勿論最初から、知的で、ユーモアに富み、コミュニケーションの相性よく、頼もしくも、誇らしくもあるととっても嬉しいのですが、そういう出会いのケースは人生で希です。

よくよく付き合ってみると、案外たちの悪い部分があるなだとか、徐々にアクを出してきたなだとか、様子を見つつ主張のボリューム強めてきたなとか、後になってはじめて気がついて面倒な気分に陥ることが度々あります。その本人からしたら個人としての経済合意性の追求みたいな、居心地のよさの追求みたいなものといえばいいですかね。関係性の中で、これに気がつく段に至るともはや、そのなんとなく面倒な部分を含みにして、それでなおその個体本体を懐に置いて愛でることができるか否かの判定結果いかんで、その後の付き合いが継続するかどうかも決まるんだなと、今更ですが、思い至ります。これには男女も上下も関係なく。

親しき仲にもで、本当ならそのどうしようもないアクみたいな部分を当人がきちんと自覚して制御して、卒なく付き合いに挑んで欲しい。それが本音ではありますが、かといって人の心、とかく緩もうとする反時計回りの人の心の回転というのはどうにも制止のしようがなく、残念なことではありますが、付き合いが長くなるほど、付き合いの深さを増すほどに自らの油断や甘えをベッチョリと塗りつけつつも同時に許しを得ようと働くわけです。これはもうホントに、仕方がない。

だから、血が繋がってても繋がって無くても関係なく、人物そのものを懐に置いて生きてく覚悟如何でその後も一緒の時間を過ごせるかどうかが決まりますし、それを俗に「器」とか呼ぶんだろうと思います。方や、器の側を眺めていると、希にアンタどんだけ懐広いのよ?と思うような、許す量のでっかい人物というのもまた居るわけです。どんなのでも懐に置いちゃう。もはや生まれながらの公器のような。そういう人物を知るにつけ自分のチッポケが身に沁みたりもまたします。

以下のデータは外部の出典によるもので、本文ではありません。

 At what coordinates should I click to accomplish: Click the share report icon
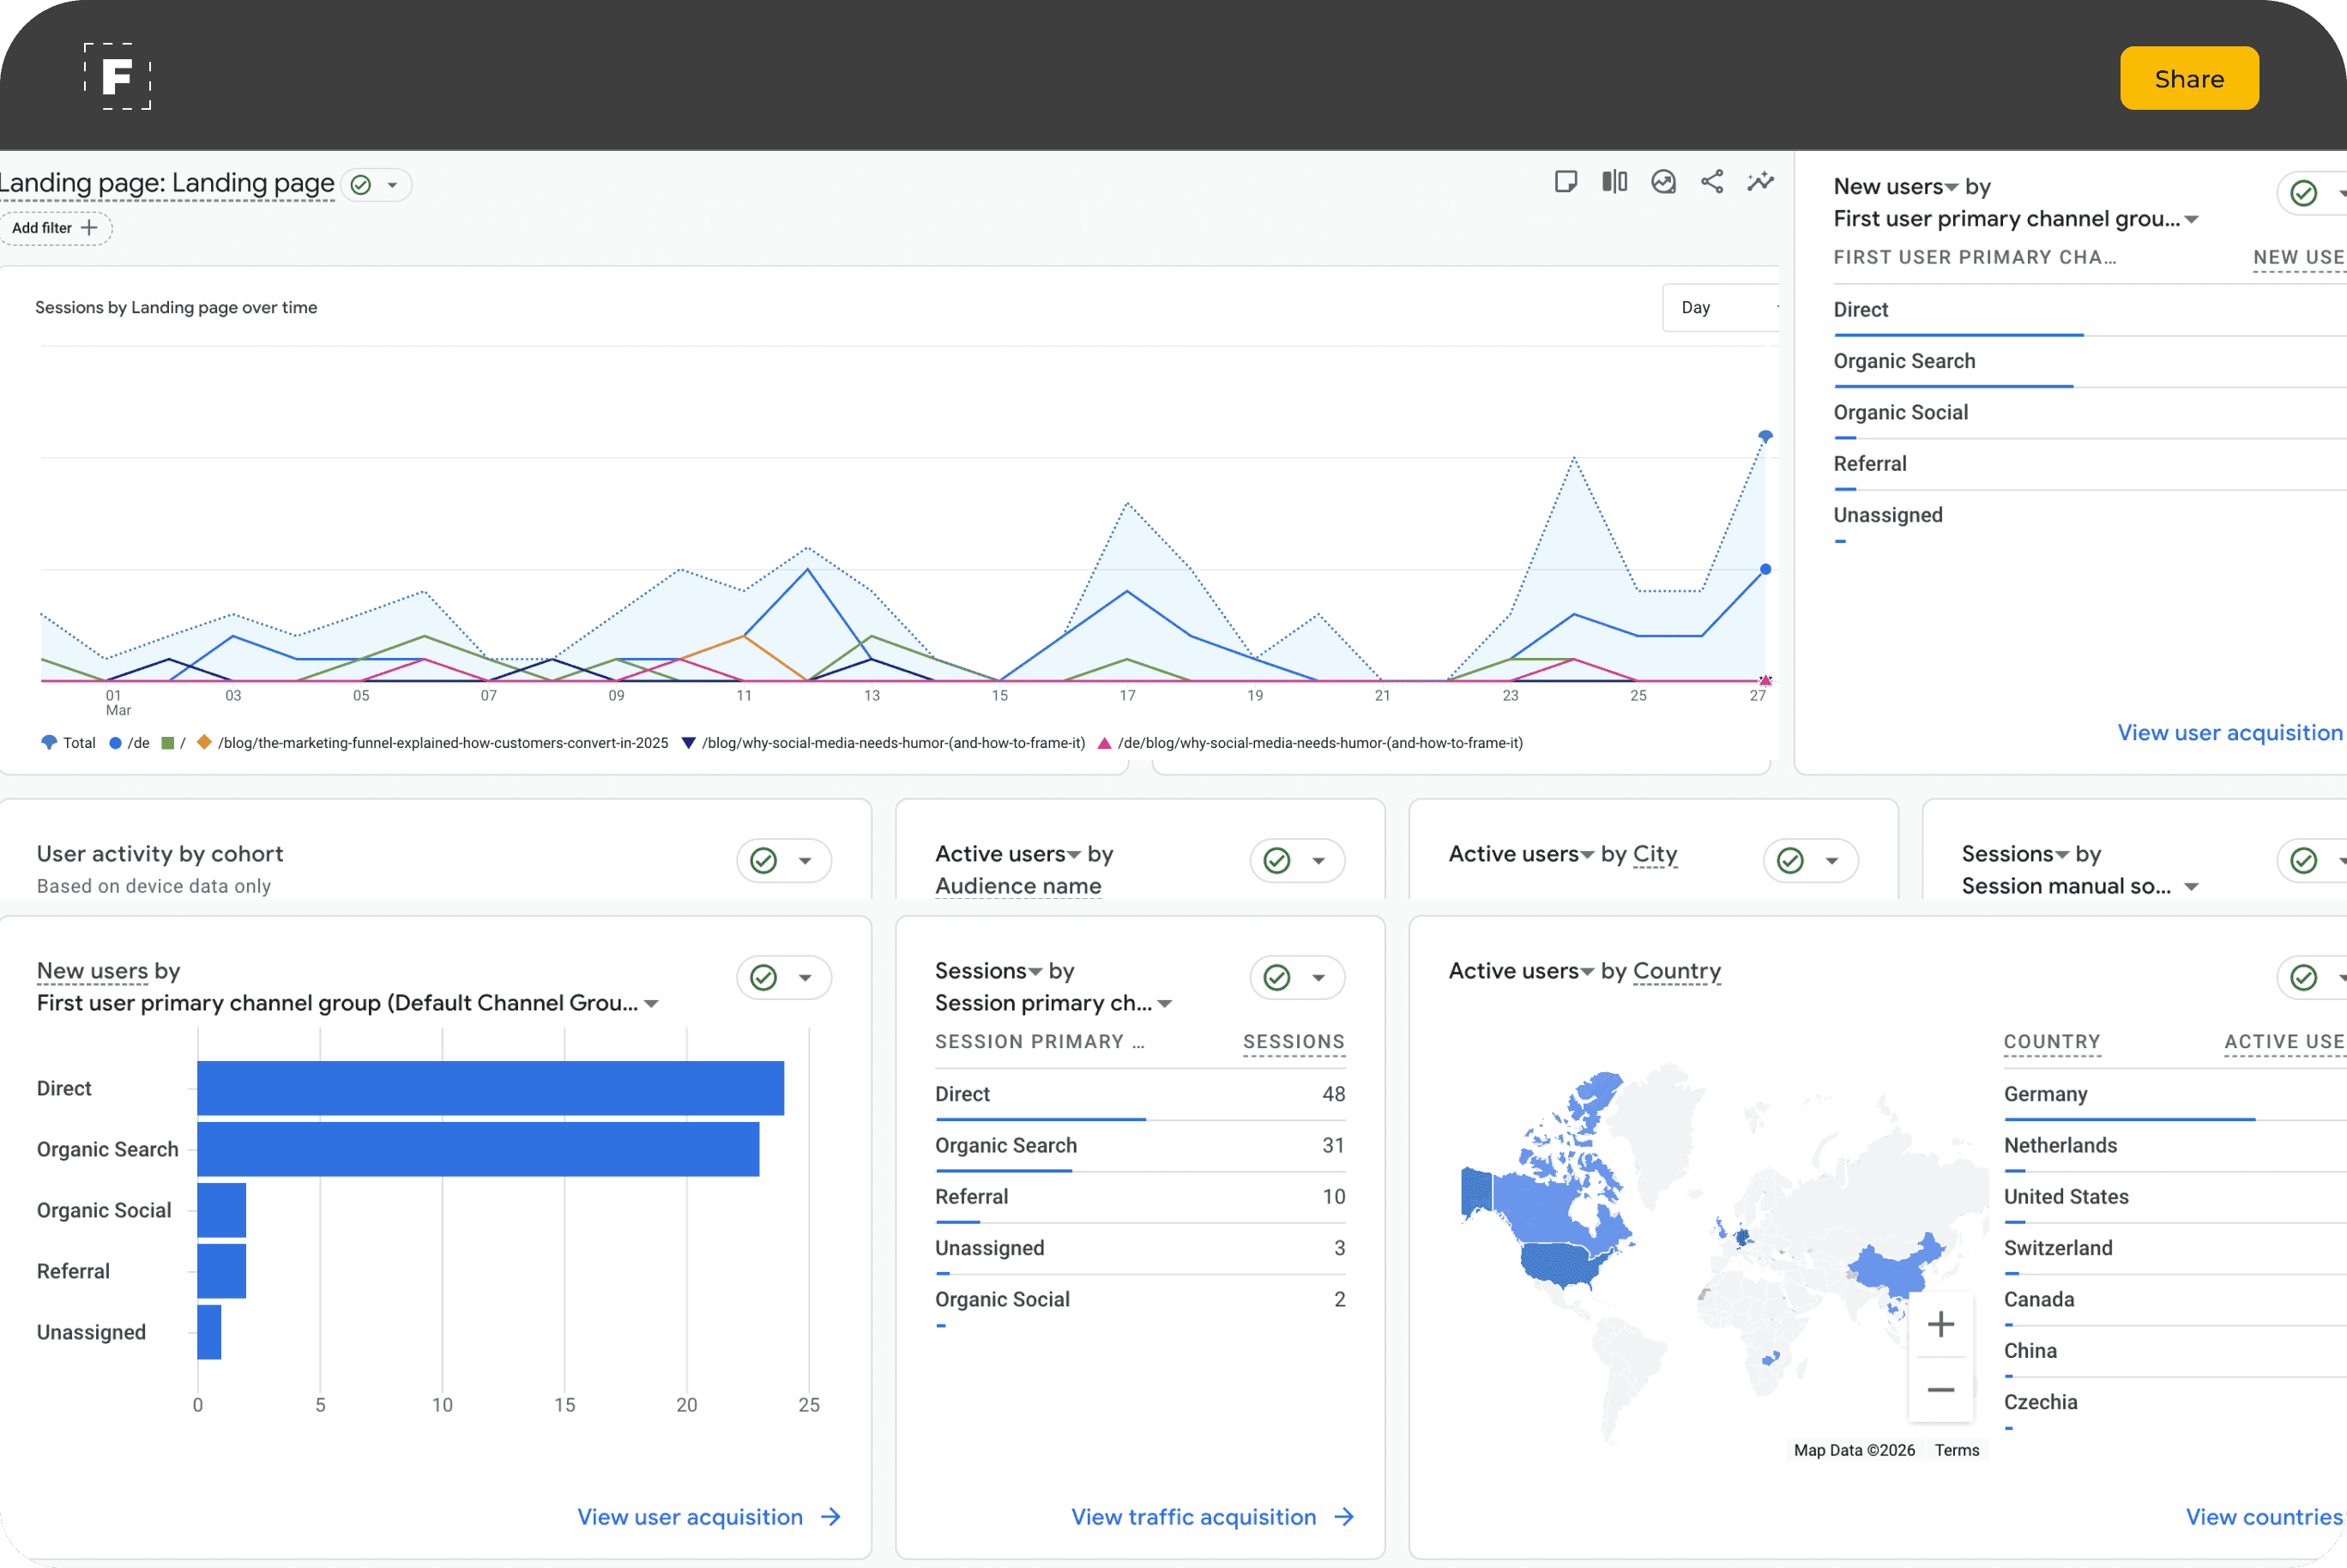click(x=1712, y=181)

誰かと一緒に時間を過ごす、或いは協働して何かに挑むということは、表面上は目的や利益のシェアが主題として語られますが、実はそれだけじゃなくて見えない水面下のところで居心地のシェアをしているという事実を白日にさらしたいところです。放っておくと見えづらいそっちの側面を、なんか上手いこと尺度化して可視化しなくちゃいけないなあとか思います。
まあ完全な不均衡是正を目指すつもりは更々ありませんが、一定の自覚を促す機会くらいは必要なんだろうと考えるわけです。